Provided data Block Start

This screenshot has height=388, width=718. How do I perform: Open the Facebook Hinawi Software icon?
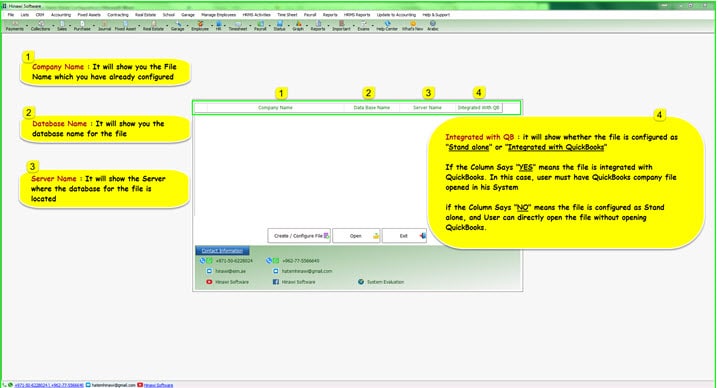tap(276, 282)
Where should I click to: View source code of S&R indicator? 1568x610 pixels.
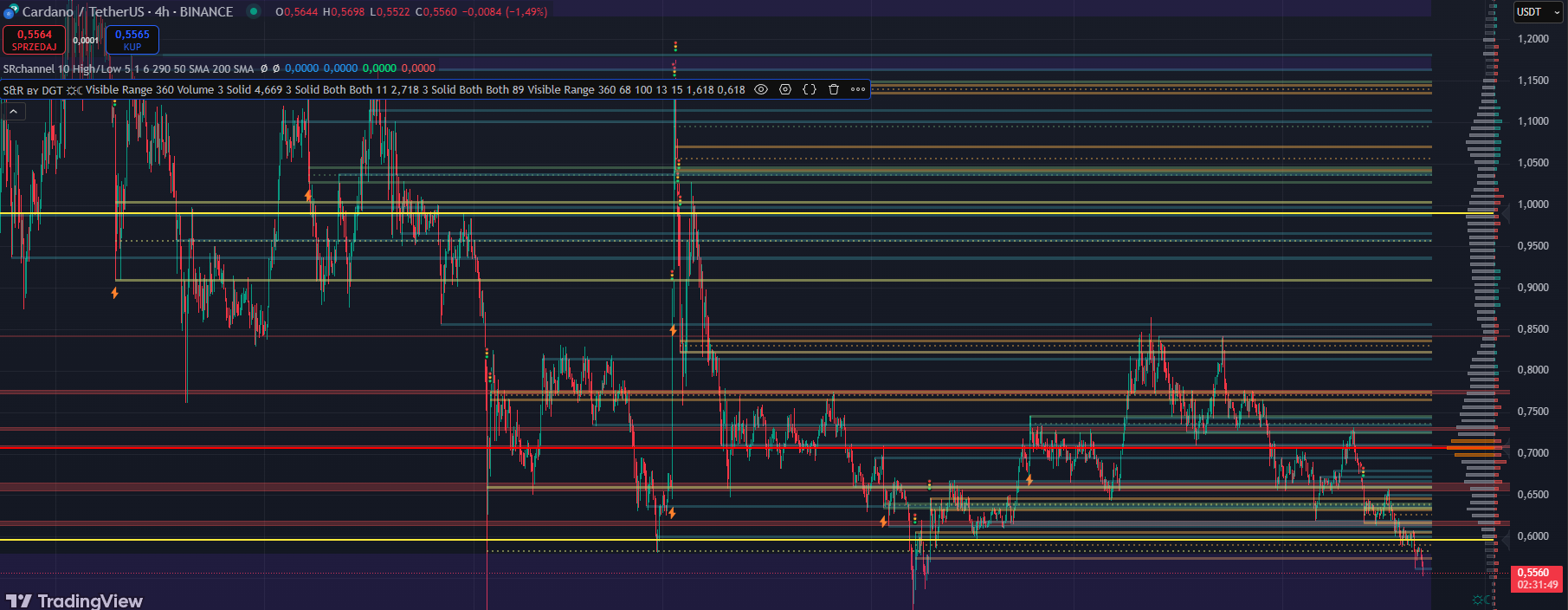(x=810, y=89)
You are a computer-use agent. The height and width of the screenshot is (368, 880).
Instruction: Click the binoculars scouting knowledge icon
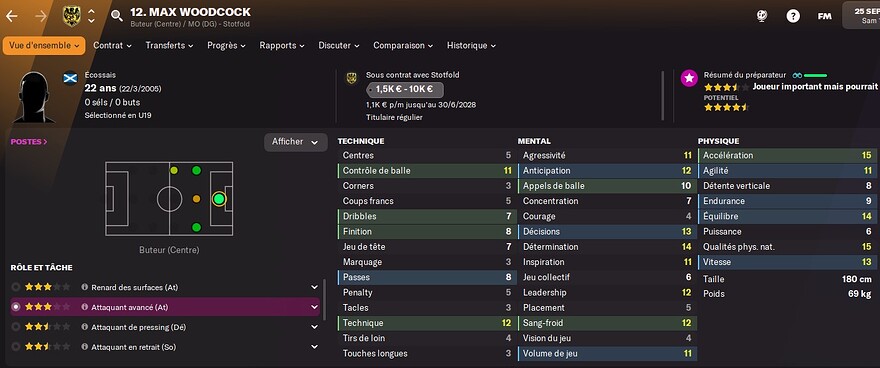click(797, 75)

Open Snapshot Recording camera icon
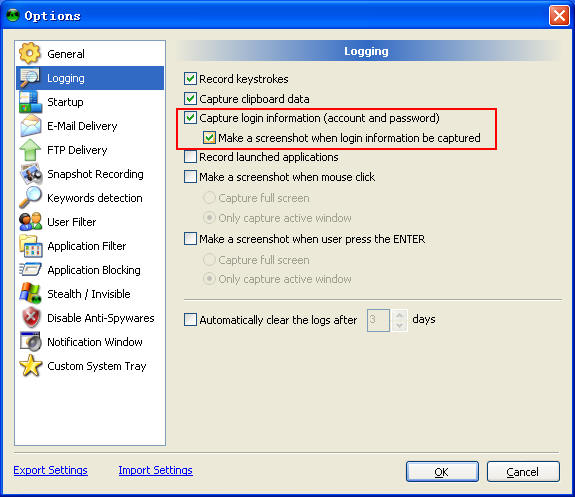coord(31,174)
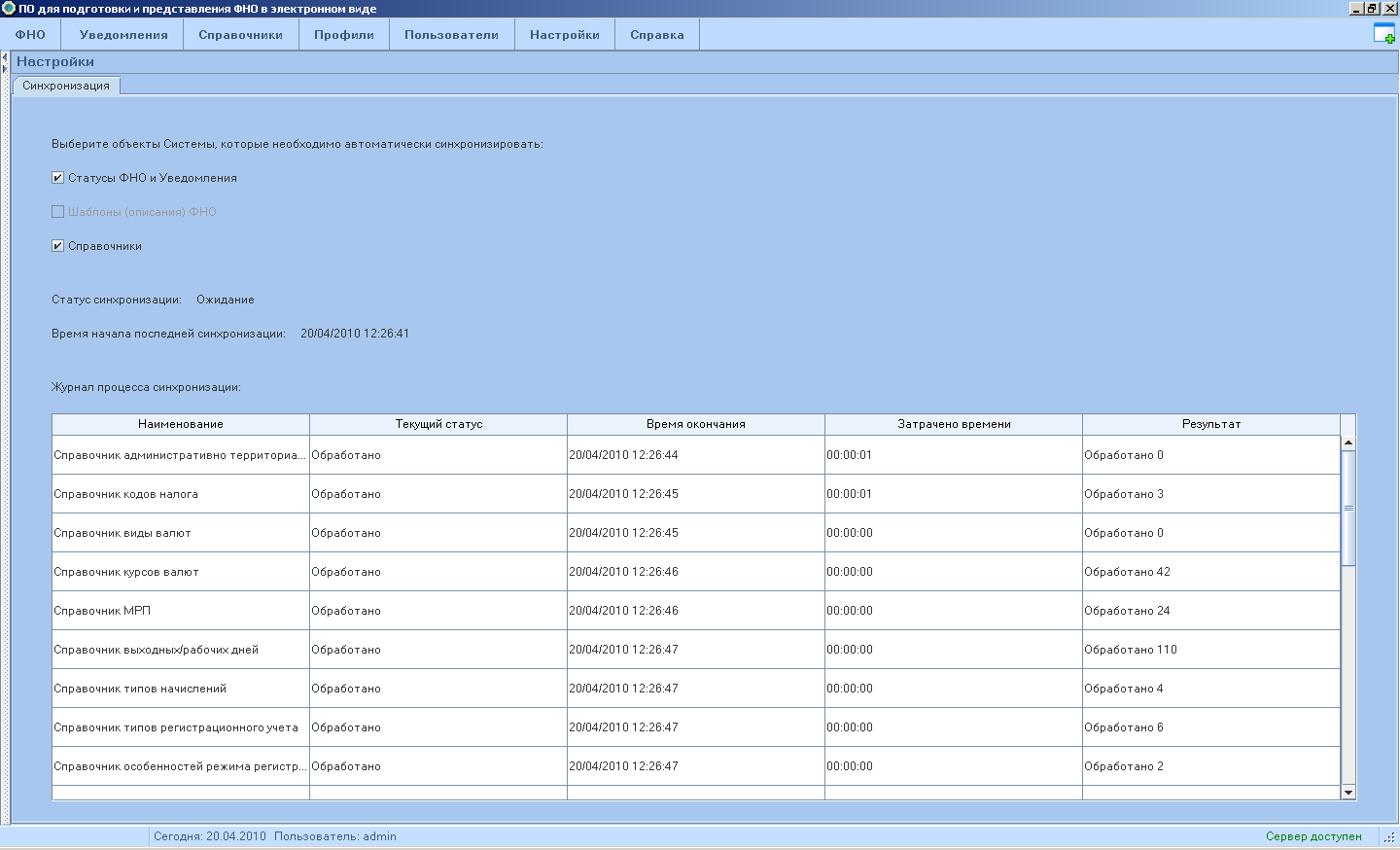The height and width of the screenshot is (850, 1400).
Task: Click the journal scrollbar down arrow
Action: click(1348, 793)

Provided data Block End

**What is required**. Print every entry exactly as written, without the pictures.

**Answer section**.
This screenshot has height=388, width=718. How do I perform: Open the Facebook Hinawi Software icon?
tap(276, 282)
Where should I click to: View source code of S&R indicator? 1568x610 pixels.
(x=810, y=89)
You are a computer-use agent. The height and width of the screenshot is (368, 880).
Instruction: Click the binoculars scouting knowledge icon
click(797, 75)

Open Snapshot Recording camera icon
coord(31,174)
The height and width of the screenshot is (850, 1400).
Task: Click the journal scrollbar down arrow
Action: click(1348, 793)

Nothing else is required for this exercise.